L'ex capo delle negoziazioni sul clima delle Nazioni Unite afferma che l'ordine esecutivo dell'amministrazione Trump che ripropone le normative sull'energia non deraglierà il punto di riferimento dell'accordo sui cambiamenti climatici di Parigi.

Christiana Figueres, che ha portato quasi paesi 200 a un duro accordo internazionale sui cambiamenti climatici a dicembre 2015, afferma che i cambiamenti delle politiche statunitensi sono un "triste commento" sulla visione del mondo dell'attuale amministrazione, ma che altri paesi rimangono dedicati al clima delle Nazioni Unite accordo.

"Questo è un trattato multilaterale che è già stato ratificato dai paesi 140 e conta, e sicuramente non è a rischio", ha detto Figueres in un'intervista a The World.

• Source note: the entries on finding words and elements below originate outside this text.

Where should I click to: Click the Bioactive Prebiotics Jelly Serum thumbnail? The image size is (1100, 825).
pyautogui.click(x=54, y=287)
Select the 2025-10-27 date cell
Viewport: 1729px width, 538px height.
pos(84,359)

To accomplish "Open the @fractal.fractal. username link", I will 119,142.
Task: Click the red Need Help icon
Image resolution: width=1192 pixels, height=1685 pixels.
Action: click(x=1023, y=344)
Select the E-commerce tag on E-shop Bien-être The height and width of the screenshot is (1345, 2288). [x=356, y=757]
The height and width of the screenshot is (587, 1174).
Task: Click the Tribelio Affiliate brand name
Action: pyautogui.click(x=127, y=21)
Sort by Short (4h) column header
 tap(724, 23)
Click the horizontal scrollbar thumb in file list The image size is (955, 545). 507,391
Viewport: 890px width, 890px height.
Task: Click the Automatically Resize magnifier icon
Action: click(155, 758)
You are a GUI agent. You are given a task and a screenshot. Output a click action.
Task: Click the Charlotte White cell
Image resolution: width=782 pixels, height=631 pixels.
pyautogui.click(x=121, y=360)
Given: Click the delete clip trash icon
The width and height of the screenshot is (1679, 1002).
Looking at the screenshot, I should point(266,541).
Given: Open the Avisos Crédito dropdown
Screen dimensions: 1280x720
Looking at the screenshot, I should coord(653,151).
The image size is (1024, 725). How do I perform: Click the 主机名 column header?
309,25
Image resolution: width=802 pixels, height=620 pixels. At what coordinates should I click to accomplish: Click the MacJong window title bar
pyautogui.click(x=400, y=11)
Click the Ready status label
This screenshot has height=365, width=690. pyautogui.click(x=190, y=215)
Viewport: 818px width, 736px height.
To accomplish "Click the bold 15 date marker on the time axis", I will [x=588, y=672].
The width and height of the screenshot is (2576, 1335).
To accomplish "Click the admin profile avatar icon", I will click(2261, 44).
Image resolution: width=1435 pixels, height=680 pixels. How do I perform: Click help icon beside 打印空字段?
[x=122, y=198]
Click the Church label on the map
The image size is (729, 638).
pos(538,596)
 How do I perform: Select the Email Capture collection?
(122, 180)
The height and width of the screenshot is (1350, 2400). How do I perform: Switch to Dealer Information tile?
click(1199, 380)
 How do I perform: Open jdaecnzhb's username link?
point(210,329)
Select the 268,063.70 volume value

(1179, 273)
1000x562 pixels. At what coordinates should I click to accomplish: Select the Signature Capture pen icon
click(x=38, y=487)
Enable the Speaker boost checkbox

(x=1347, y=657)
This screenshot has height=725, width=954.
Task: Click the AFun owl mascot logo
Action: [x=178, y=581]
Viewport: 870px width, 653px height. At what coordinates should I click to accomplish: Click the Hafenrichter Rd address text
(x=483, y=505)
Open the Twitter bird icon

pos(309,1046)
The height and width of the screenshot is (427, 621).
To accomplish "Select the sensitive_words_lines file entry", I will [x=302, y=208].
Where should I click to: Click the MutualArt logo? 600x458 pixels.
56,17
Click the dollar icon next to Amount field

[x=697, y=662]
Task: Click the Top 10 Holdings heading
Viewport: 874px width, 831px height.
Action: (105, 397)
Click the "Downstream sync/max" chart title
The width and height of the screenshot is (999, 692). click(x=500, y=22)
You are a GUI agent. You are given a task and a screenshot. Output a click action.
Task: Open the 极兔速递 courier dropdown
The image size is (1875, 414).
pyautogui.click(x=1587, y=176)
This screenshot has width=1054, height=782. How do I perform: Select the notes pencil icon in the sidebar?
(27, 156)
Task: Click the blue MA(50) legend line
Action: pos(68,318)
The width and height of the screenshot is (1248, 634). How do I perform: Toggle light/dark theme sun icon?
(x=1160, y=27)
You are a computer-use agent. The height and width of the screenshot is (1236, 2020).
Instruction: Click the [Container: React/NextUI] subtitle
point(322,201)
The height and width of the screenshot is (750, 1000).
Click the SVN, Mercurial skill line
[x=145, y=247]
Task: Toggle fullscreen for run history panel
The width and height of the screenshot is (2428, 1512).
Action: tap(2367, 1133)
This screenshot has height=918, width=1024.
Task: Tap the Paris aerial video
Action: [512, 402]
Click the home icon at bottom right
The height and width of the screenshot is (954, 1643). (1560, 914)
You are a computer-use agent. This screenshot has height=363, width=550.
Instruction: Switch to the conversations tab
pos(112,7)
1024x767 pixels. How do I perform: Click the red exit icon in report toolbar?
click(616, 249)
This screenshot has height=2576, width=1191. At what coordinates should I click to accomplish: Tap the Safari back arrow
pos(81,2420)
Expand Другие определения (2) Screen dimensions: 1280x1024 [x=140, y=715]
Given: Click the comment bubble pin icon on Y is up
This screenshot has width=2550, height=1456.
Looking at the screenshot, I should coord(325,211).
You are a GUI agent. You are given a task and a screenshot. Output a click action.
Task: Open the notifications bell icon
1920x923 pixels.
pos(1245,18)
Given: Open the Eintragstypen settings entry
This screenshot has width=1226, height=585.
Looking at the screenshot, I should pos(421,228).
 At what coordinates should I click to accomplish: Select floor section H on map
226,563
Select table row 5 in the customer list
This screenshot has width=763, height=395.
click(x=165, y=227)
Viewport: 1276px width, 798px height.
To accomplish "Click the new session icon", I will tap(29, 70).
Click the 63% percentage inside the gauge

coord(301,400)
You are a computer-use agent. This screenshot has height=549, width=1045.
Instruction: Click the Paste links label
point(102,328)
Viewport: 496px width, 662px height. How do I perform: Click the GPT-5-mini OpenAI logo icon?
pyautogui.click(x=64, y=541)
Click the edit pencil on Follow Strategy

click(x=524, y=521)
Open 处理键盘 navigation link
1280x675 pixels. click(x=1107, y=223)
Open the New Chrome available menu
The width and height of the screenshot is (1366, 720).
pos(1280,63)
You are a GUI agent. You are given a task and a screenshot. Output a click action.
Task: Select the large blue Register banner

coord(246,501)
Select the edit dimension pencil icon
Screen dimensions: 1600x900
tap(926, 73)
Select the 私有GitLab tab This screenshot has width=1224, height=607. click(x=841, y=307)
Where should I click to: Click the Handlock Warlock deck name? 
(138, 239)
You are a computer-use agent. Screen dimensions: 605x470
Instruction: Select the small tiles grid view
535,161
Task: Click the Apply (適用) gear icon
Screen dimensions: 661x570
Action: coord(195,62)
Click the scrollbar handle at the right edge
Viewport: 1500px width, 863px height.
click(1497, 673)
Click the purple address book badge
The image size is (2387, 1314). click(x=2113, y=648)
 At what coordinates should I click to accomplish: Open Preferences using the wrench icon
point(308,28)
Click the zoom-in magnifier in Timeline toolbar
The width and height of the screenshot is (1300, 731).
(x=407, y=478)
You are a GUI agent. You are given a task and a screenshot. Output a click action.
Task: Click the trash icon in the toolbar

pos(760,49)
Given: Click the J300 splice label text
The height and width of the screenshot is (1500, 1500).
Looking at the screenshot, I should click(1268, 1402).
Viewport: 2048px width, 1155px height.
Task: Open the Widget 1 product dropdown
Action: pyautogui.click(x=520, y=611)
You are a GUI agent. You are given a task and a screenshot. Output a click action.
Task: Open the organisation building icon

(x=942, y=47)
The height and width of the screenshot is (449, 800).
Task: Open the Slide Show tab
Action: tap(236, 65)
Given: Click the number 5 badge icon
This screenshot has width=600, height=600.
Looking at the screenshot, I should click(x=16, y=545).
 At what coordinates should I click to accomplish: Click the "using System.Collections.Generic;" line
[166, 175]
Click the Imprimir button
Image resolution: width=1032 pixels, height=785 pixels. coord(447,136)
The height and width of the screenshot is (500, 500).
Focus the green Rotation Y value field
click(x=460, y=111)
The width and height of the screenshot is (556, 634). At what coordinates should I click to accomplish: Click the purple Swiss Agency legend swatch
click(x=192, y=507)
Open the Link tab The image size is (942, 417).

"Un paese può scegliere di parcheggiare se stesso, se vuoi, a margine di un'autostrada che ci sta portando molto rapidamente verso la decarbonizzazione, ma [che] non cambia la direzione di viaggio di tutto il resto dei paesi".

Non tutti sono d'accordo.

Oliver Geden, dell'Istituto tedesco per gli affari internazionali e di sicurezza, ha detto a Reuters che un ritiro degli Stati Uniti avrebbe compromesso gravemente l'accordo di Parigi. Qualsiasi decisione sarebbe in gran parte irrilevante senza la più grande economia del mondo, ha detto.

"Lo slancio potrebbe svanire molto presto", ha previsto.

Il presidente Donald Trump ha firmato il suo ordine di "Indipendenza energetica" martedì pomeriggio per ripristinare il Clean Power Plan, un regolamento dell'era Obama che avrebbe richiesto agli stati di ridurre l'inquinamento da carbonio della generazione di elettricità di circa un terzo di 2030.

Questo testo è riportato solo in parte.